She went to the dresser drawer and took out a pair of white underwear and said, “These are the only underwear I could find in your size, I hope you like them.”
“As long as they’re underwear, I’m sure I will,” I told her.
She said, “Let me put you up on this table so I can help you get dressed.”
I looked at the table she indicated and saw that she intended to use a baby’s diaper changing table to get me undressed. It was tiresome, but using the table would probably expedite the change into some decent underwear, so I nodded to indicate I agreed to its use. She put her hands underneath my armpits and hoisted me up to the level of the changing table, then sat me well back on the top so I wouldn’t fall. When she saw the sagging diaper between my legs, she realized that I had thoroughly soaked my diaper in the three hours she had been gone.
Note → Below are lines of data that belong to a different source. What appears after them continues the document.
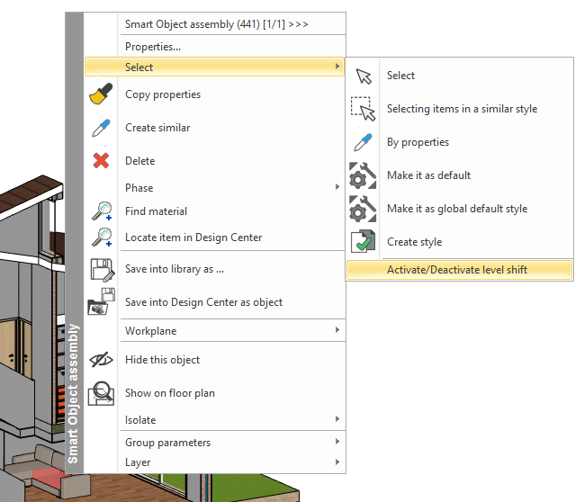Click the Copy properties brush icon
The height and width of the screenshot is (502, 584).
point(101,94)
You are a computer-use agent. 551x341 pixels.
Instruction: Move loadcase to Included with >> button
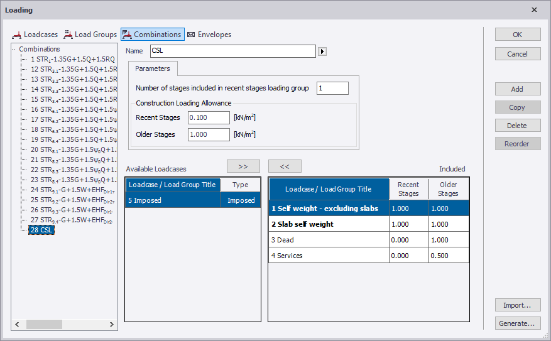243,166
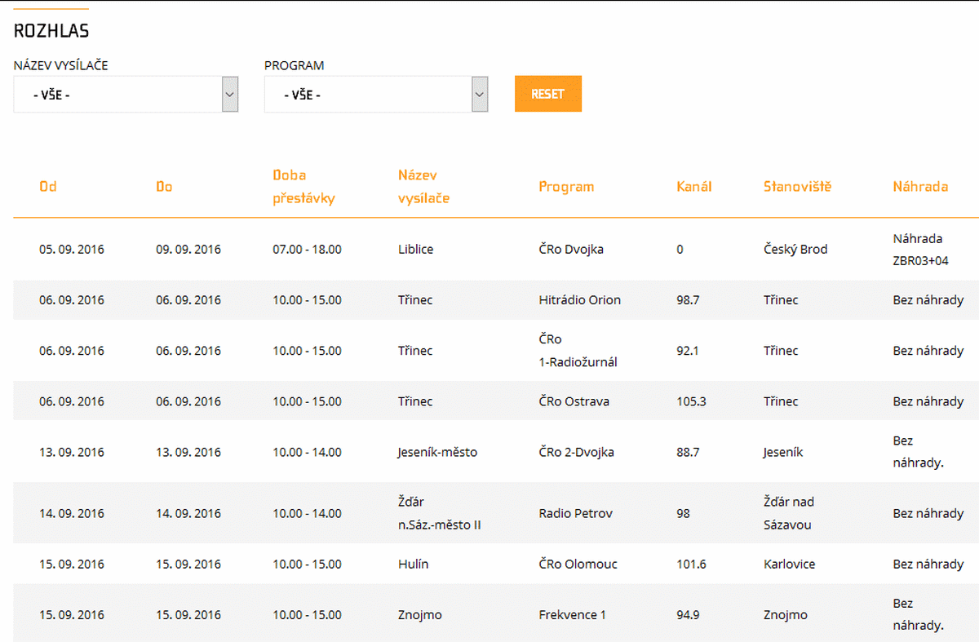Click the Hitrádio Orion program cell
Image resolution: width=979 pixels, height=642 pixels.
point(579,300)
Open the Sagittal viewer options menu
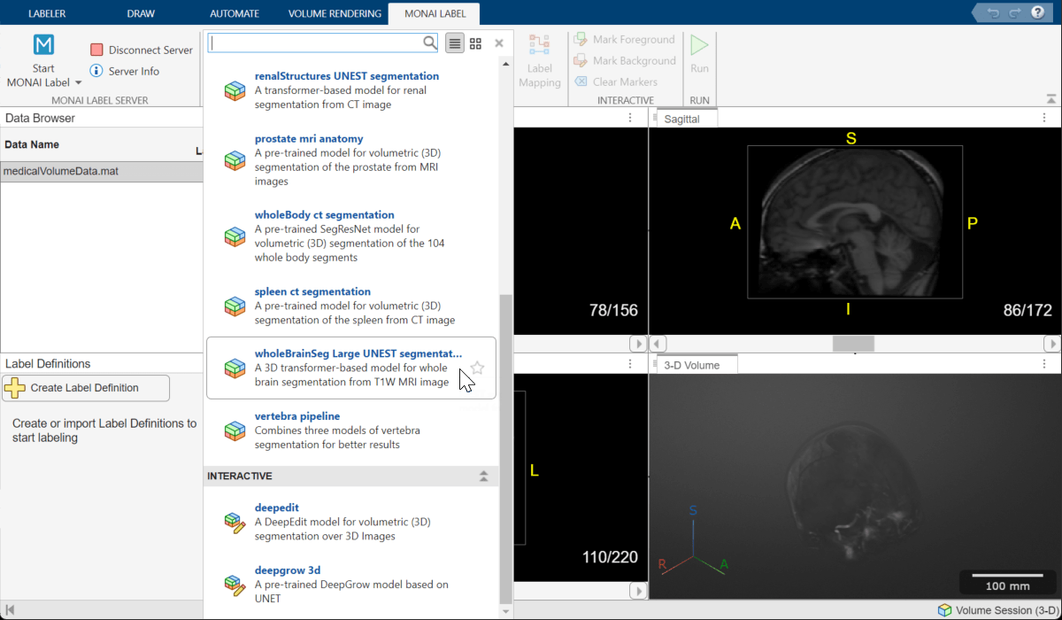Image resolution: width=1062 pixels, height=620 pixels. (x=1043, y=116)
She giggled and said, “Ohhhhh, you’re wet!”
“I’m not surprised,” I grumbled. I whined accusingly, “You were gone for three hours!”
“Did you know you had peed in your dydee?”, she asked innocently.
I could feel the trap closing in on me. If I said “no” she would tell me that I needed to wear diapers and if I said “yes”, she would ask me why I hadn’t asked to have my diaper changed the minute she came in. The truth was that I hadn’t known that my diaper was wet, but I didn’t want her to know that I had slipped so far into incontinence that I couldn’t tell whether I had wet my diaper or not. I decided that the best defense was a good offense and told her in a loud voice, “DON’T CALL THEM DYDEES!”
I continued more quietly, “They’re diapers. Please call them diapers, okay?”
“Okay,” she agreed cheerfully and asked in a plaintive tone, “Why didn’t you tell me?”
“Tell you what?”, I mumbled as she pulled the soggy diaper down between my legs and lifted my feet to raise my bottom enough to pull the diaper out from beneath me.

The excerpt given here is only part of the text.